Quando avete iniziato a utilizzare le videoconsulenze e in quali reparti?

«Io ho iniziato una ventina di giorni fa. Oltre a me, offre il servizio di telemedicina il professor Umberto Cillo, direttore dell'Unità operativa di Chirurgia epatobiliare e trapianti di fegato dell'Azienda Ospedaliera, un luminare.

Lui, ad esempio, ha pazienti che vengono da tutta Italia che, mentre prima dovevano fare un viaggio per parlare con lui, adesso possono farlo direttamente da casa. Ma a breve partiranno anche altri reparti».

Quanto dura una visita in telemedicina?

«Di solito sui 20-30 minuti. Le visite sono molto più rapide perché il medico ha già visionato gli esami dei pazienti, spediti qualche giorno prima. Con la visita tradizionale il medico deve leggere i risultati nel momento della visita stessa».

Quante visite riuscite a fare in un giorno con la telemedicina?

«Anche 15 in un giorno. Se prima in una giornata riuscivo a fare 3 prime visite e 3 controlli, oggi riesco a fare 12 visite di controllo. Mai avremmo pensato di fare così tante consulenze in un solo giorno».

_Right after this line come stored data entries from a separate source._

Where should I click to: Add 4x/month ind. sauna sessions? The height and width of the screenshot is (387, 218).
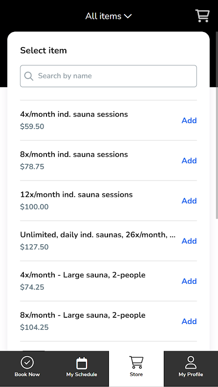pyautogui.click(x=189, y=120)
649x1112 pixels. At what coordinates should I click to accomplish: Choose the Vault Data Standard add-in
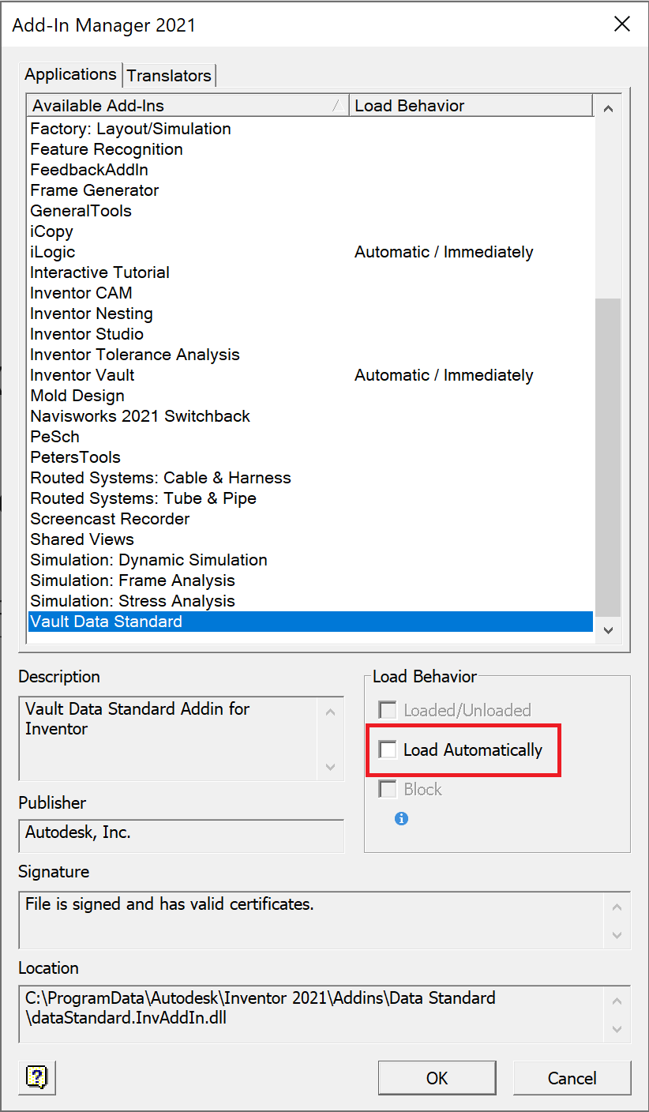point(106,622)
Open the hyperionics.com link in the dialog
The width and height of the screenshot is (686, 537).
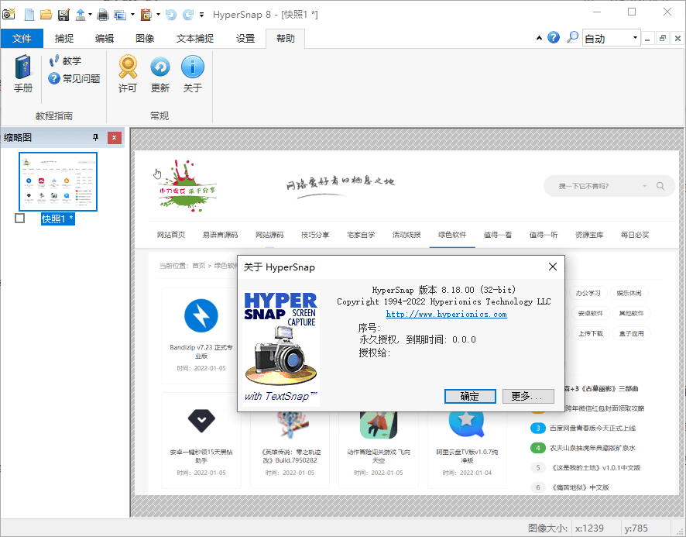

Questo le ha permesso di recuperare lo stop dei mesi scorsi?

«Certamente. La scorsa settimana sono riuscita a recuperare tutte le consulenze rimaste indietro in questi mesi. Il mio reparto è stato uno dei primi a sospendere visite e trattamenti, tranne per i casi di preservazione della fertilità in donne oncologiche».

I pazienti come hanno colto questa nuova possibilità?

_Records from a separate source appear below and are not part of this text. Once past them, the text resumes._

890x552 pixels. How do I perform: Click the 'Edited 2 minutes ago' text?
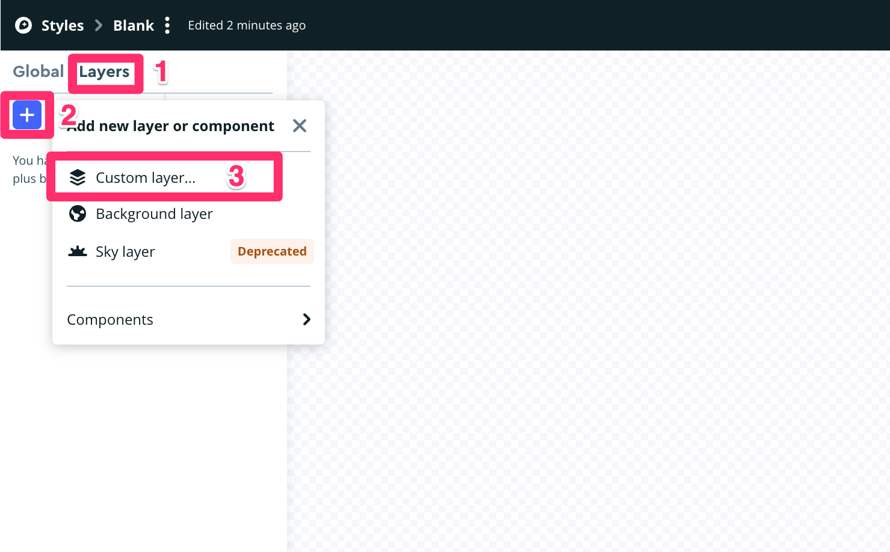247,25
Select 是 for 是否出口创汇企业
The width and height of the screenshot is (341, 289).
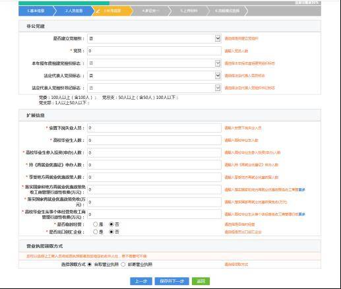(95, 232)
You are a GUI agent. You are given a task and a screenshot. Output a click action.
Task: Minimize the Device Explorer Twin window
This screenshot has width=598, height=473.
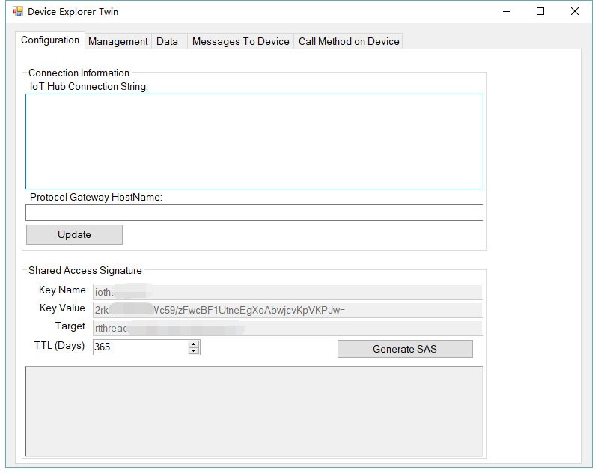(x=506, y=12)
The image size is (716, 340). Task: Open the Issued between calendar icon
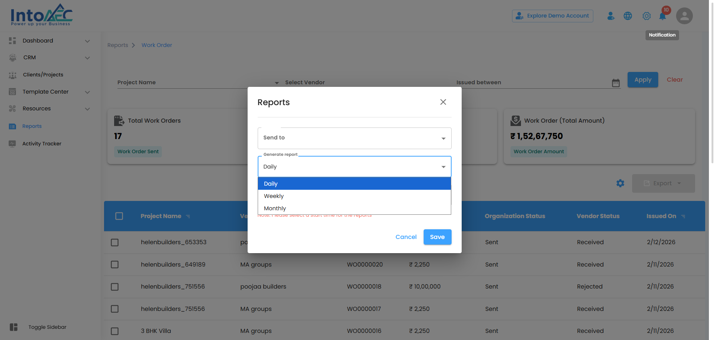pos(616,83)
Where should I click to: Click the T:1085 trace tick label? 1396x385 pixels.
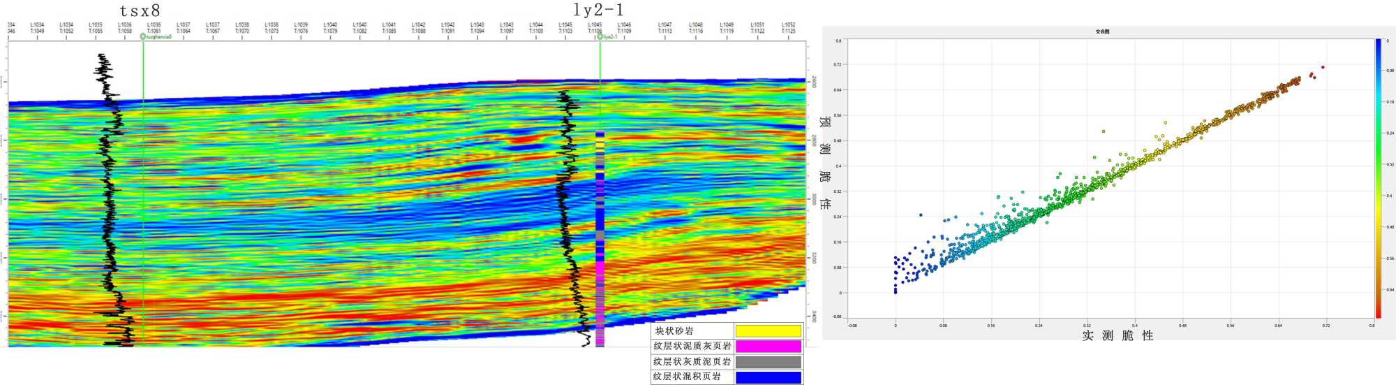(x=389, y=31)
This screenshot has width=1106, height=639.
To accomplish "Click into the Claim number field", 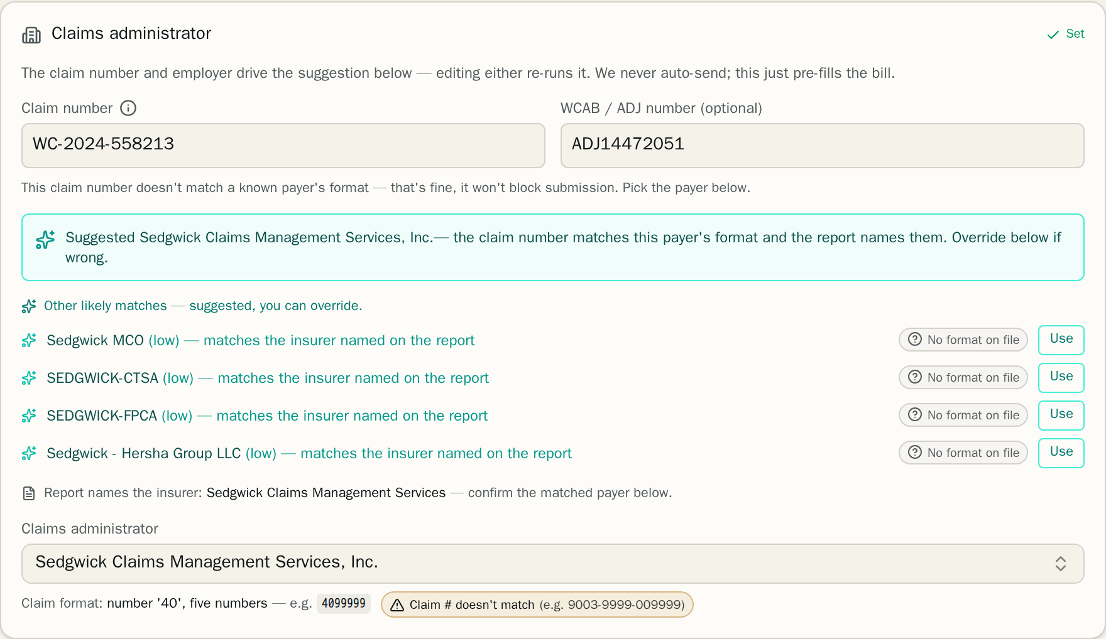I will click(283, 146).
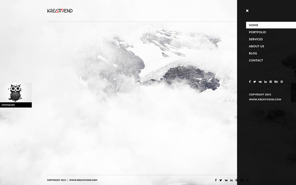Screen dimensions: 296x185
Task: Select Contact in the side menu
Action: (x=256, y=60)

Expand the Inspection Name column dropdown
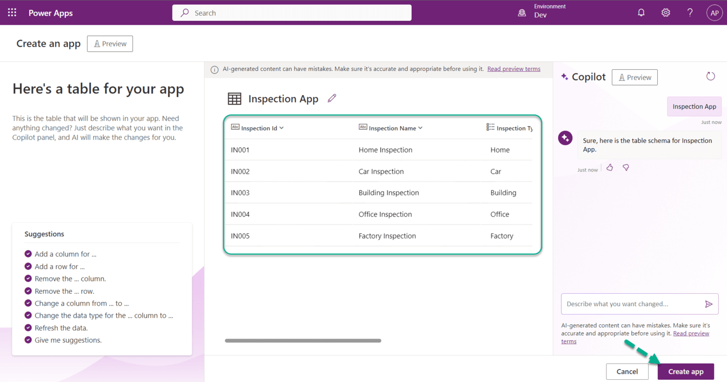tap(420, 128)
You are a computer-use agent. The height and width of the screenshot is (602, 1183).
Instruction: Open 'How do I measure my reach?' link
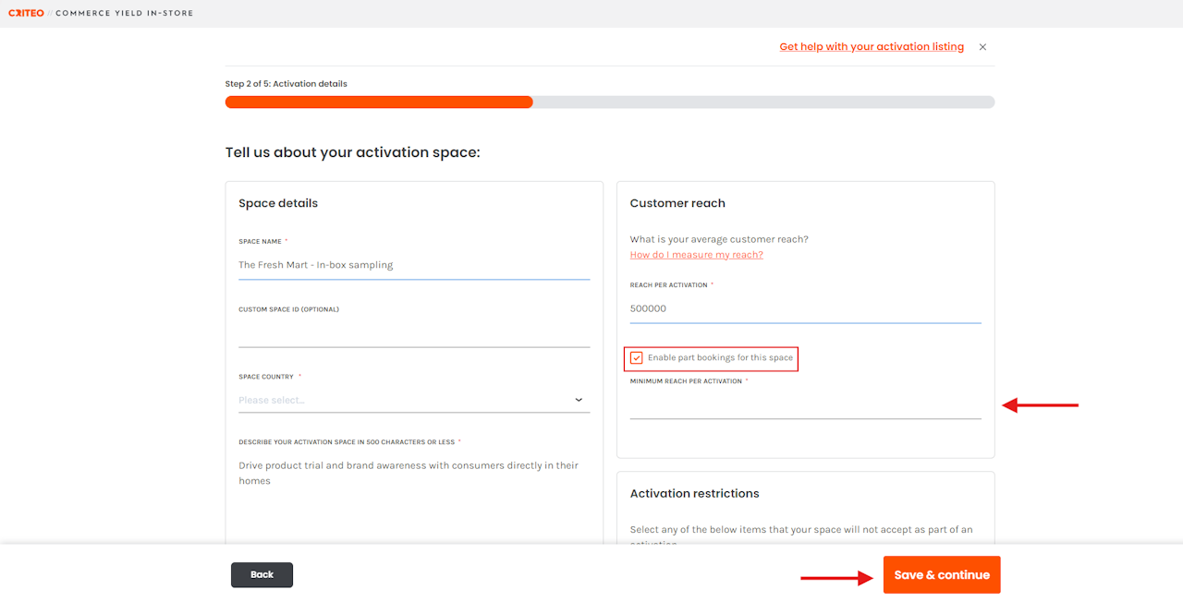pos(696,255)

«L'80% dei pazienti che è stato contattato dall'ospedale e a cui è stato chiesto se era disponibile a fare la videoconsulenza ha accettato di buon grado e si è dimostrato anche molto soddisfatto».

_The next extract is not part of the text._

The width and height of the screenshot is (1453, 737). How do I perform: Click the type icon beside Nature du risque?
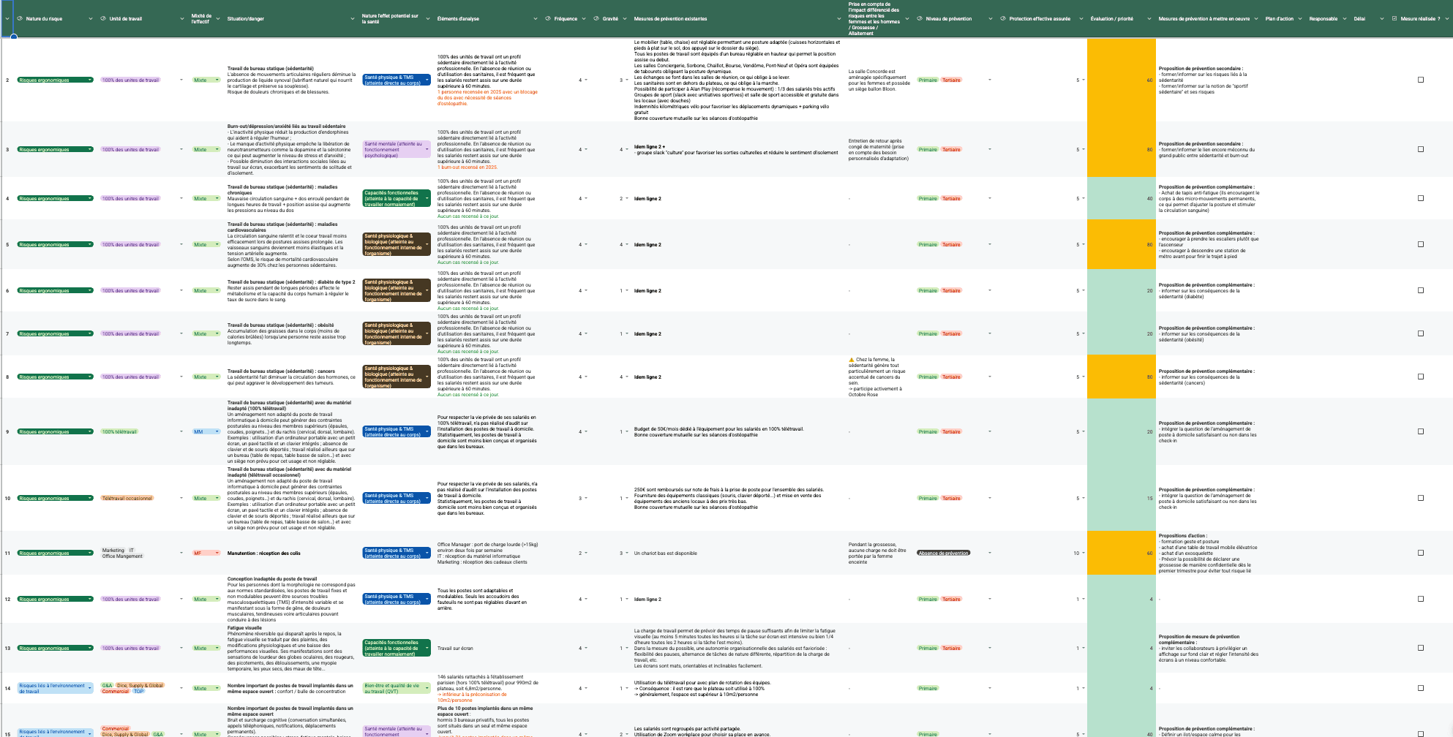pos(20,19)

Quali sono a suo parere i punti forti di questo nuovo sistema?

«Sono molti: si accorciano i tempi di attesa per una visita perché si riescono a fare molte più visite in un giorno, si riesce ad avere un minor numero di persone in ospedale, chi viene da lontano non deve più farsi carico di un viaggio ma può parlare con il medico direttamente da casa sua, c'è meno confusione ed è ridotto l'impatto sociale. Credo tutto questo avrà una grande valenza per il futuro».

Lei si occupa di Pma (procreazione medicalmente assistita), come riesce a utilizzare la telemedicina?

«Io lavoro con le coppie. Dopo un primo incontro, dove è necessaria la presenza perché si svolgono anche un paio di esami, ci sono degli altri momenti in cui la presenza fisica non è necessaria. Ad esempio le coppie devono fare una lunga serie di esami prima di intraprendere un trattamento. Questi esami devono essere visti dal medico che deve poi discuterne con la coppia.

Ecco questa parte si può fare a distanza. Oppure al termine di un trattamento non andato a buon fine, il medico deve valutare con la coppia cosa fare. Anche in questo caso vale la telemedicina».

Alla fine della visita il medico rilascia qualcosa al paziente?

«Compare sullo schermo del medico un verbale. Il medico non fa altro che redarre una relazione su ciò di cui si è parlato. La relazione rimane al medico e viene inviata al paziente via mail tramite un link sicuro, per quanto riguarda privacy e dati sensibili, da dove si può scaricare».